Once we have left the EU, the UK will no longer provide wholesale funding to EU programmes, and so will have more control over where and how it’s money is spent. We will be able to focus UK aid on geographical and thematic areas where development is most needed.
So we should continue to cooperate and tackle challenges together. By drawing on our shared expertise and by coordinating our collective resources we can improve our effectiveness and get better value for money.
This would be particularly valuable for our work on migration, peace and stability, and on humanitarian crises.
UK cooperation could either take the form of participation in specific EU instruments or it could be something more bespoke. lt would need to be accompanied by an appropriate level of governance and oversight. This includes a role in setting operational and strategic direction, as well as eligibility for UK organisations to deliver EU programmes and apply for funding from programmes to which we contribute.
The UK has been a key contributor to the EU’s Galileo programme. We recognise the benefits of a global standard satellite navigation capability.
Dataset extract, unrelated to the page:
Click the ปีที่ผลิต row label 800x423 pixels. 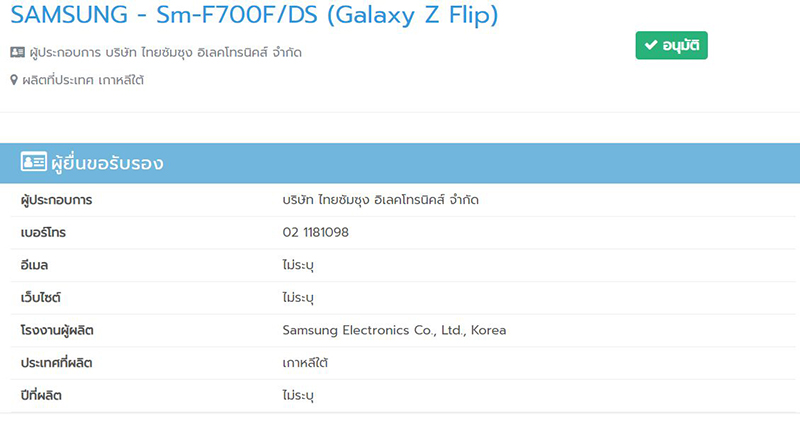pos(41,396)
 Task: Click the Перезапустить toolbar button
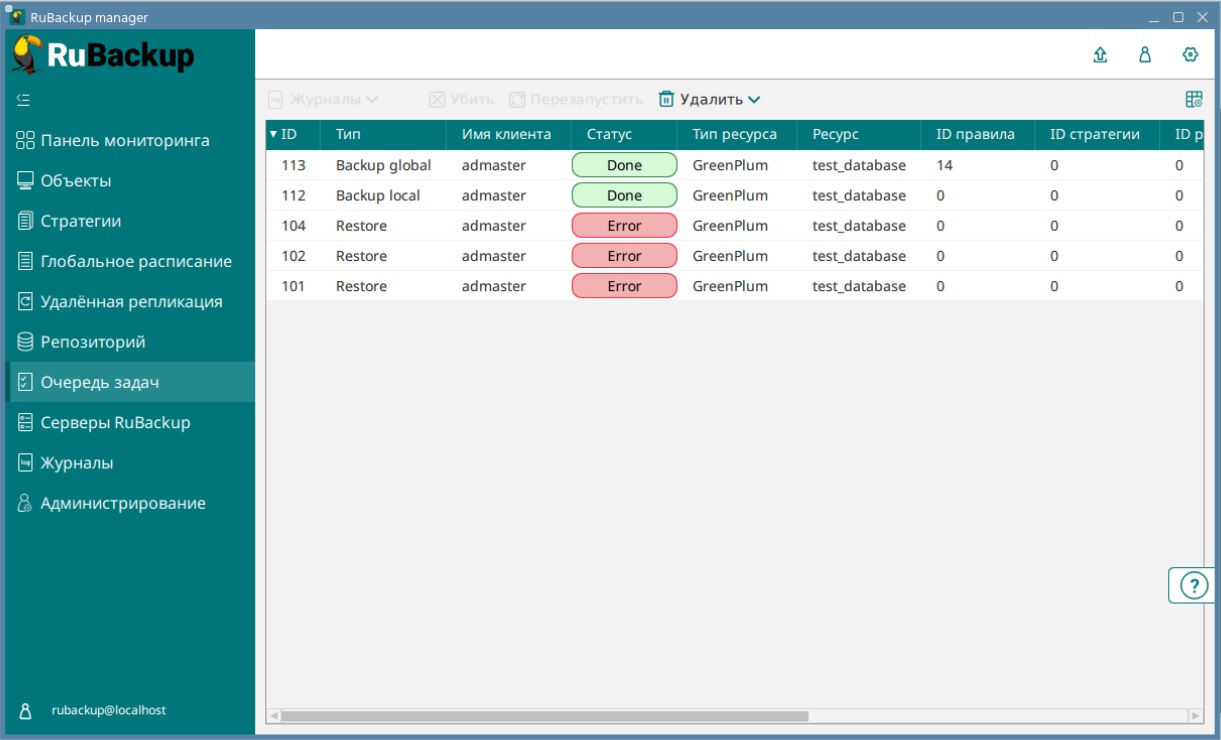pyautogui.click(x=576, y=99)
Continued UK EU collaboration on Galileo is mutually beneficial, guaranteeing access to the UK’s investment and expertise and demonstrating our support for the global competitiveness of the European space sector, industrial collaboration and military interoperability.
Our partnership in this area is dependent on:
- the UK retaining ongoing access to Public Regulated Service (PRS) information;
- a right for UK entities to compete fairly for PRS-related contracts;
- a Galileo cooperation agreement, permifting a partnership with the programme and collaboration in its’open’ elements;
- an information sharing agreement facilitating the exchange of sensitive security-related information; and
- a PRS access agreement that provides for UK participation in the development of the secure, encrypted signal.
Without such an agreement, Galileo would no longer meet our basic security requirements and would deprive us of the ability to compete on a fair basis. The UK would be forced to pull out of the programme and consider alternative options that could meet our need for secure and resilient position, navigation and timing information, including developing a UK satellite navigation system.